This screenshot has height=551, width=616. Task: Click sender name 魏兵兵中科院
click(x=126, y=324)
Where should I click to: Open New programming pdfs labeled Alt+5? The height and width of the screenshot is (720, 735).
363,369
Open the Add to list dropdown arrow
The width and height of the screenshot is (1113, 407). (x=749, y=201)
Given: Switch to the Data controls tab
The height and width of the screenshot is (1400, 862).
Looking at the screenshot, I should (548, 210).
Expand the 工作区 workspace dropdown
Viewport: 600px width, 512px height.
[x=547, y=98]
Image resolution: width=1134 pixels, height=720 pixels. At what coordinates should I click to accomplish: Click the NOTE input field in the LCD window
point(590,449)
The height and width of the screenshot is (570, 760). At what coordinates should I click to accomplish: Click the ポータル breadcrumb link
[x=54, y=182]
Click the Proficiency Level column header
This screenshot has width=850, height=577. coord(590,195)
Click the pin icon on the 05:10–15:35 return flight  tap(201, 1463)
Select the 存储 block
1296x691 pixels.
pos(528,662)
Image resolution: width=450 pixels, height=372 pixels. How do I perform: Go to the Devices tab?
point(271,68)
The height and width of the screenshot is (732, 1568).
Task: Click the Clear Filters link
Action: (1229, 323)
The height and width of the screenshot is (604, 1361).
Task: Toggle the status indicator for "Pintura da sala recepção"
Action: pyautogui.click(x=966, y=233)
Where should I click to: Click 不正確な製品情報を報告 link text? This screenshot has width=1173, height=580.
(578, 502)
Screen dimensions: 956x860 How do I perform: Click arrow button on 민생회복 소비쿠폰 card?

— WHAT IS NEEDED —
All of the records are to be reproduced exactly as they were given.

— EXERCISE ANSWER —
This screenshot has height=551, width=616. Task: Click sender name 魏兵兵中科院
click(x=126, y=324)
Where should I click to: Open New programming pdfs labeled Alt+5? The height and width of the screenshot is (720, 735).
363,369
Open the Add to list dropdown arrow
The width and height of the screenshot is (1113, 407). (x=749, y=201)
Given: Switch to the Data controls tab
The height and width of the screenshot is (1400, 862).
Looking at the screenshot, I should (548, 210).
Expand the 工作区 workspace dropdown
Viewport: 600px width, 512px height.
[x=547, y=98]
Image resolution: width=1134 pixels, height=720 pixels. At what coordinates should I click to accomplish: Click the NOTE input field in the LCD window
point(590,449)
The height and width of the screenshot is (570, 760). At what coordinates should I click to accomplish: Click the ポータル breadcrumb link
[x=54, y=182]
Click the Proficiency Level column header
This screenshot has width=850, height=577. coord(590,195)
Click the pin icon on the 05:10–15:35 return flight  tap(201, 1463)
Select the 存储 block
1296x691 pixels.
pos(528,662)
Image resolution: width=450 pixels, height=372 pixels. How do I perform: Go to the Devices tab?
point(271,68)
The height and width of the screenshot is (732, 1568).
Task: Click the Clear Filters link
Action: (1229, 323)
The height and width of the screenshot is (604, 1361).
Task: Toggle the status indicator for "Pintura da sala recepção"
Action: pyautogui.click(x=966, y=233)
Where should I click to: Click 不正確な製品情報を報告 link text? This screenshot has width=1173, height=580.
(578, 502)
Screen dimensions: 956x860 How do I perform: Click arrow button on 민생회복 소비쿠폰 card?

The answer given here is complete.